=== What is required ===
Please return every line in the entries below with the word "width" in it.

=== Records for the task ===
══════

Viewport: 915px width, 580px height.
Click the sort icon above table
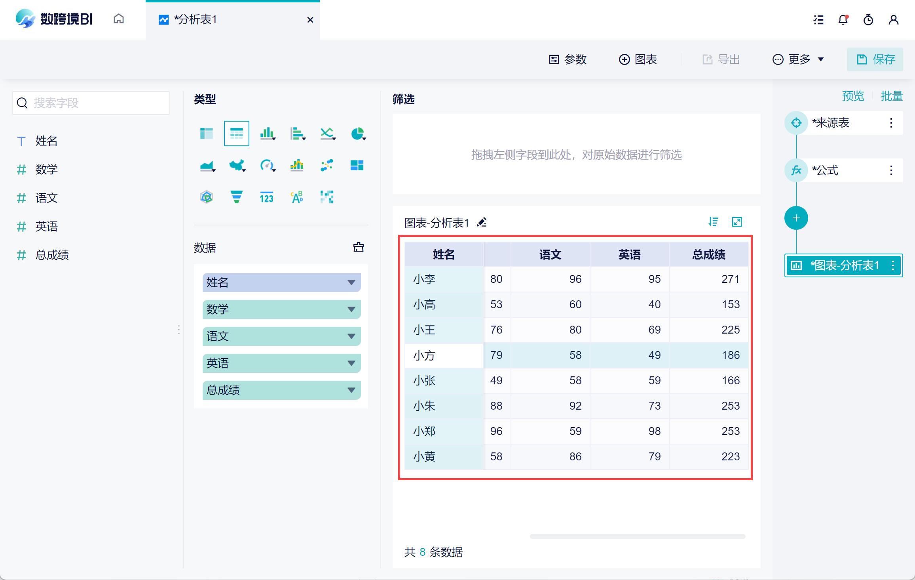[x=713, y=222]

══════

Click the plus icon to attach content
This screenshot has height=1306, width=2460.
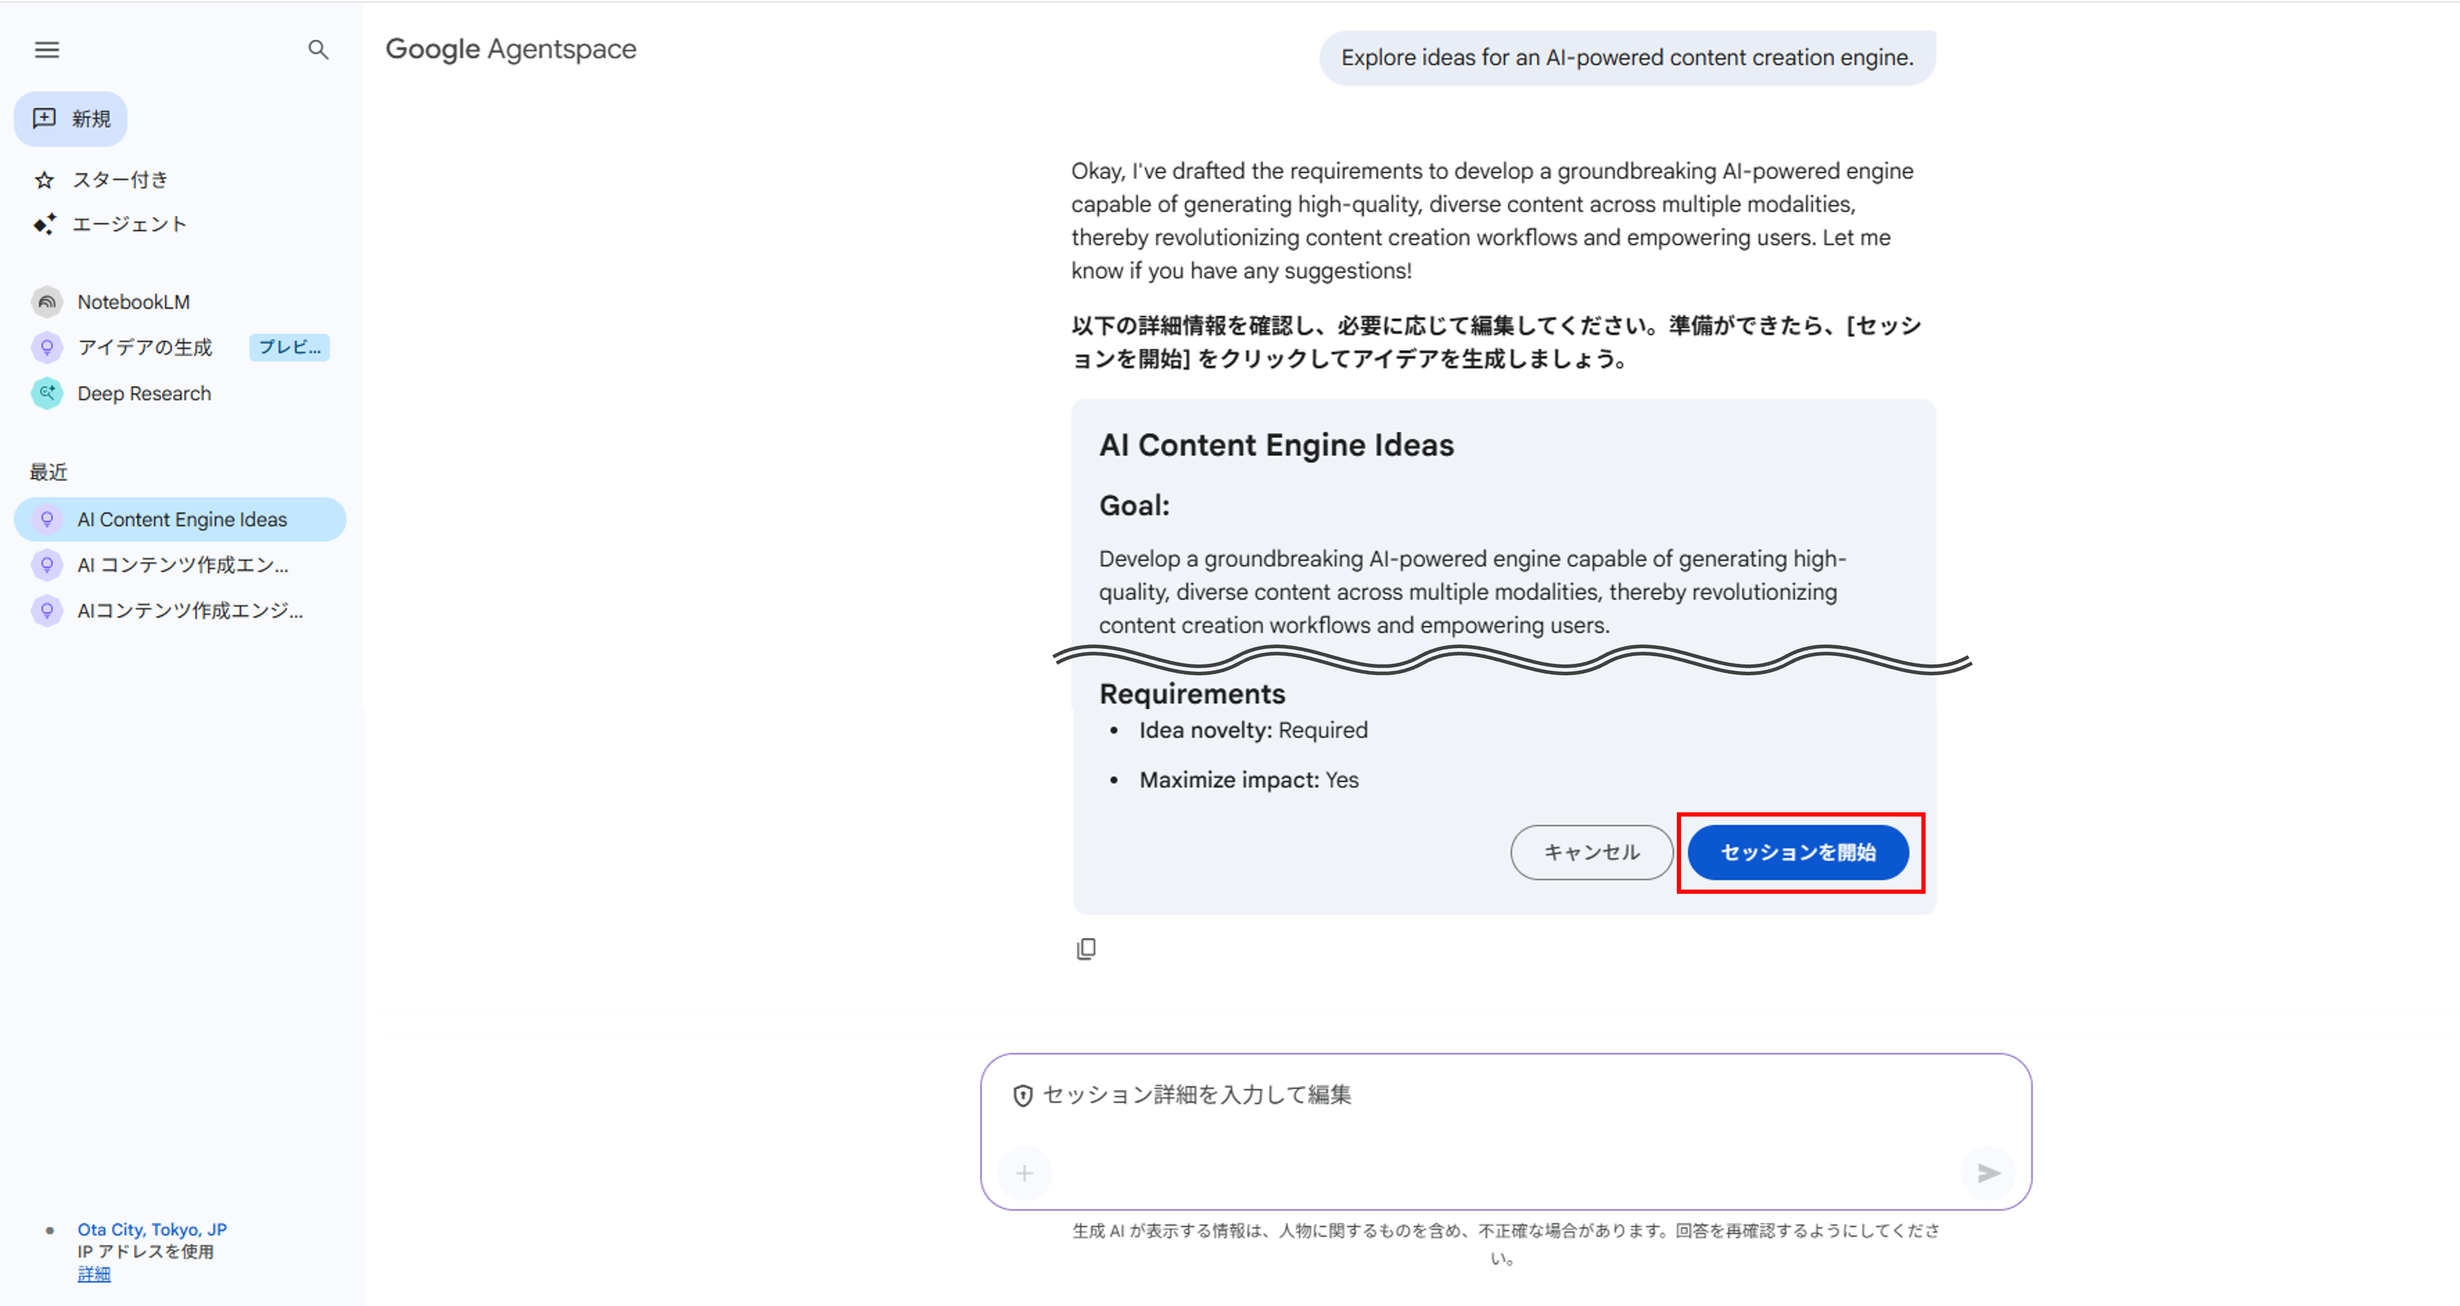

══════

=== Solution for this exercise ===
Viewport: 915px width, 580px height.
This screenshot has height=1306, width=2460.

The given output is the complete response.